Mutual Will, Caveatable Interest & an Appeal

In Thynne v Sheringham [2023] NSWCA 181 Harry Thynne ( the applicant) sought leave to appeal from an interlocutory judgment requiring that a caveat he lodged over the title to a real property (Darling Point property) be withdrawn.

The applicant claimed that an agreement between his father (the testator) and his stepmother Victoria Sherlngham (the respondent) that she would leave the Darling Point property or the remaining proceeds of its sale, at her death, to the applicant and his half-brother Patrick in equal shares gave rise to a constructive trust in his favour.

The applicant lodged the caveat on the title of the Darling Point property to prevent anyone, including the respondent from registering any dealings on it.

In discussing the agreement the Court of Appeal held that the following features of the agreement are significant:

  1. the intention was not that the family home be preserved and passed on to the testator’s two sons in equal shares, but rather that it, or any other property bought to replace it, or the proceeds of sale of any such property be passed on in equal shares.
  2. that which was to be passed on in equal shares was identified as the property or proceeds of sale of “at the time of (the respondent’s) death”. The identification of an obligation as arising at the date of the wife’s death is at least suggestive of the absence of any interest in the ultimate beneficiaries in the property in the meantime.
  3. the testator expected that his wife may need to use the proceeds of the sale or rental of the Darling Point property for her maintenance and upkeep, and for that of their son Patrick, and the maintenance of the two properties which he owned.
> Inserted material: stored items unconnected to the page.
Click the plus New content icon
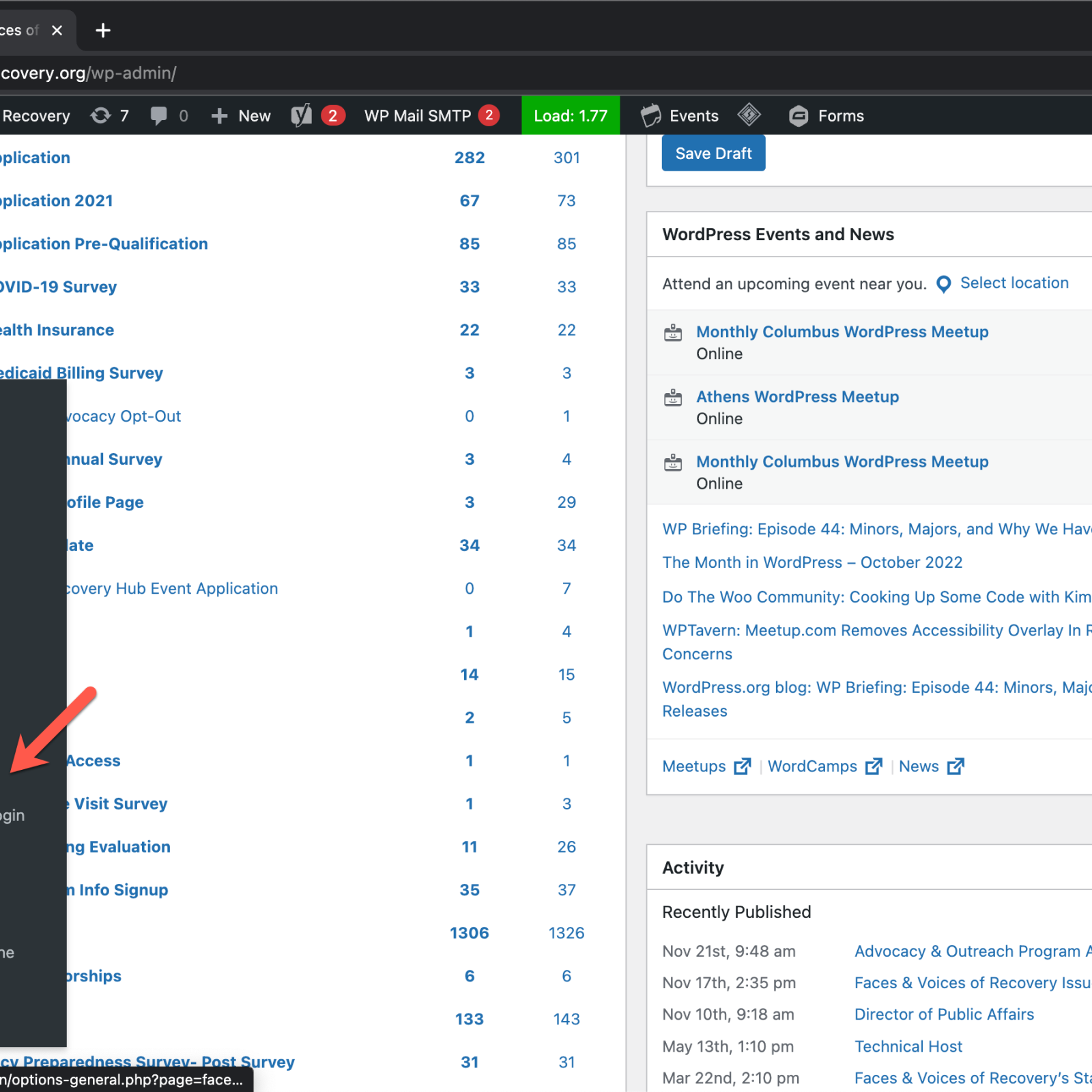This screenshot has height=1092, width=1092. [x=219, y=116]
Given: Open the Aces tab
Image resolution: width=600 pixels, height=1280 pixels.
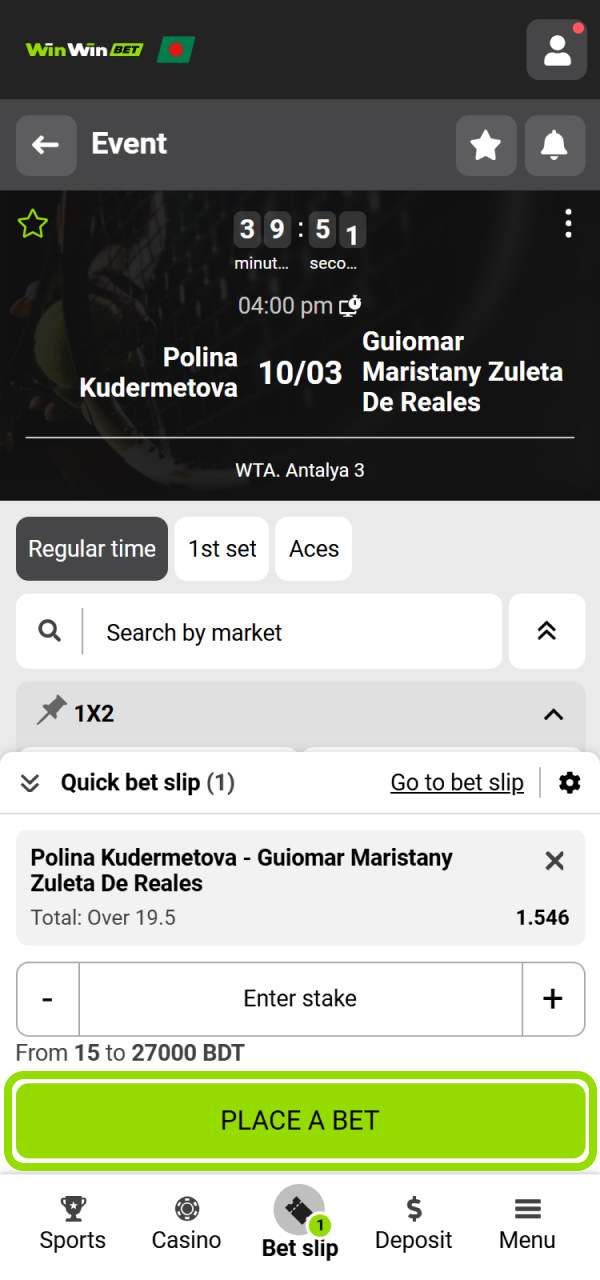Looking at the screenshot, I should click(313, 548).
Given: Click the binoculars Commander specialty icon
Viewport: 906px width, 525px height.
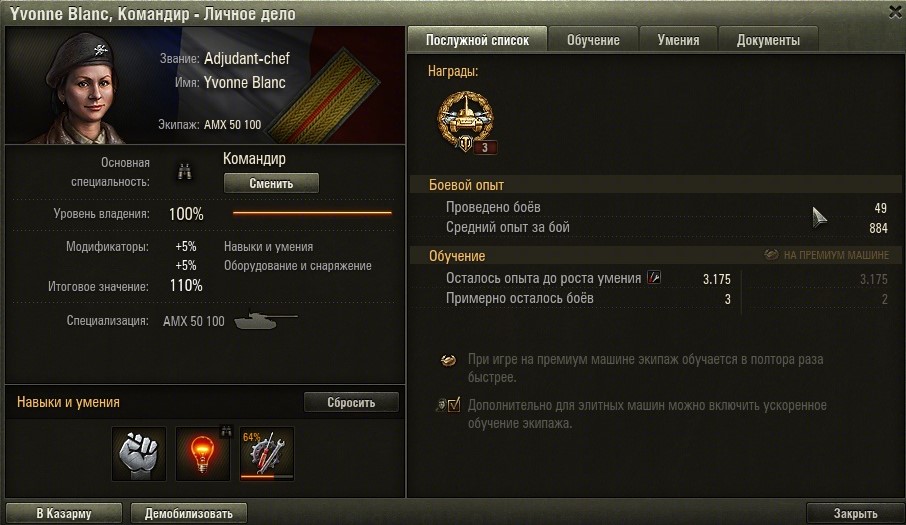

The Court held that the testator recognised the possibility that the value of the Darling Point property might be exhausted in its commitment to those purposes.

The Court of Appeal upheld the findings of the primary judge that based on the agreement the applicant did not have a caveatable interest in the Darling Point property The applicant could have a basis for relief for a breach of fiduciary duty if the respondent disposed of the property in breach of the agreement, however the agreement did not prevent the respondent from mortgaging the Darling Point property.

The applicant accepted that the terms of the caveat as lodged did not reflect the terms of the agreement, but maintained his claim that he had an equitable interest in the property sufficient to support a caveat in appropriate terms.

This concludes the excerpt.